Un dato que esconde un mérito extraordinario y una capacidad ilimitada de levantar duelos que estaban casi perdidos. Sin embargo, habituales son ya los gatillazos mayúsculos en la calle Goya con derrotas muy amplias ante equipos, como mucho, del mismo potencial que los colegiales. 

El Estu es el Top Spin del Parque de Atracciones, ese invento del demonio tan adictivo como temerario. He comprobado que sigue existiendo y que aún es una de las atracciones más reclamadas de este lugar de ocio madrileño. Cuando era pequeño le tenía al Top Spin un respeto reverencial, lo que no moderaba mi deseo de subir una y otra vez a ese peligroso cacharro. Los minutos que duraba cada baza me inyectaban sensaciones tan contradictorias como venenosas. A veces me sentía eufórico y gritaba como un poseso. Otras se formaban cientos de nudos en mi estómago mientras se precipitaban al vacío las escasas monedas que guardaba en los bolsillos.

Eso es el Estudiantes. El Top Spin de la calle Serrano es capaz de jugar muy bien al baloncesto, de circular rápido la bola, de correr, de taladrar la cesta rival con un triple detrás de otro. Pero también de entrar en colapso cuando menos se espera, de encajar severos parciales, de regalar posesiones y hasta de activar desajustes difíciles de encontrar en la élite. Desde la montaña rusa hemos asistido a triunfos espectaculares contra rivales duros como Barcelona, Valencia o Venecia, campeón de Italia. También a gatillo forastero de mucho calado como las victorias en Atenas o Bayreuth. Pero los aficionados colegiales pasan rápido de la euforia al mareo cuando se topan con petardazos del calibre del -17 contra GBC, el -12 ante Murcia o el inefable último cuarto de hace unos días en Miribilla. El Top Spin casi da la vuelta entera aquel día en el que el equipo hizo todo lo posible por regalarle el average al AEK de Atenas. 

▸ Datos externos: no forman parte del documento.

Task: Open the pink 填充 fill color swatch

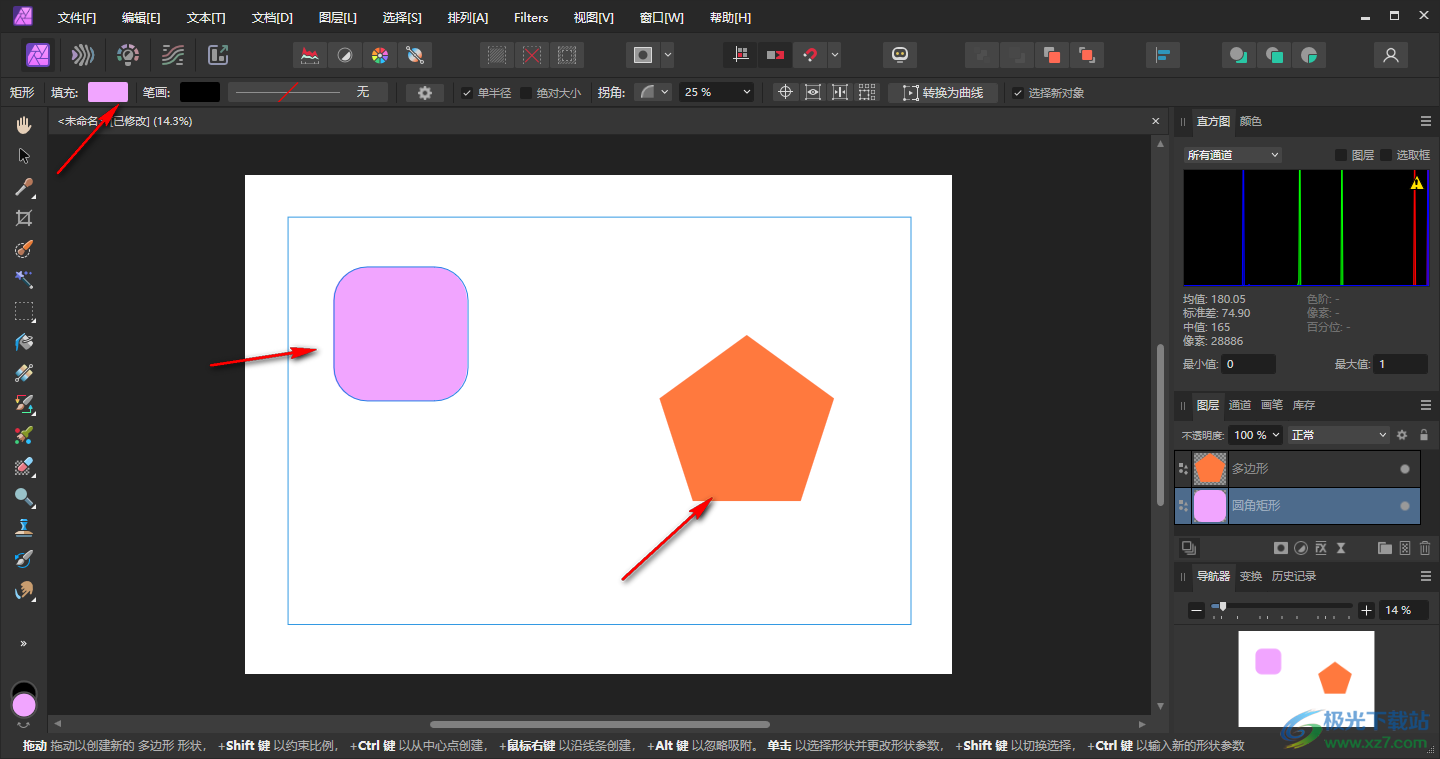Action: tap(108, 92)
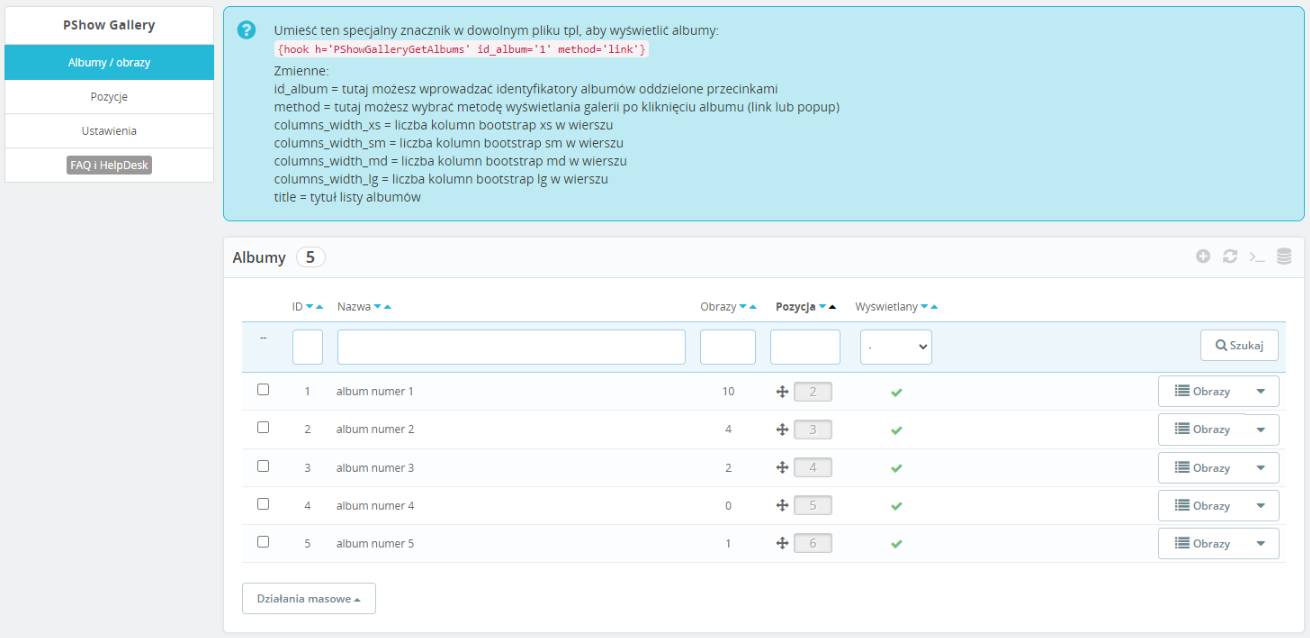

ACB Photo / A.Arrizabalaga

Como todos los equipos, Movistar Estudiantes arroja buenas y malas noticias en lo que llevamos recorrido de curso. Vicedo crece y Caner-Medley no enamora, por apuntar un par de detalles rápidos sin análisis profundos. El entrenador, siguiendo la línea de toda su trayectoria, tiene muy claro que la filosofía es abrazarse al perímetro. Hasta hoy el Estu ha ganado 9 partidos oficiales y ha perdido 11. Creo firmemente que hay que exigirle más regularidad y más solidez global. Reconozco que es una plantilla con carencias, pero a mí me parece un equipo muy interesante. Percibo la sensación de agotamiento de muchos fieles respecto al proyecto de Maldonado, algo que también se ha contagiado a los que deciden en el club. 

El pasado viernes tuve la oportunidad de asistir a un entrenamiento en el Magata y me flipó la calidad de lo trabajado y la intensidad de todos los jugadores. Más nivel que firmar un pobre 4-7 en la Liga Endesa. Pero este Estudiantes es muy cabrón. Porque cuando la papilla está a punto de asomar desde el gaznate, el maldito Top Spin pega otro vaivén que termina con una cesta celestial de Landesberg justo antes de que berree la bocina.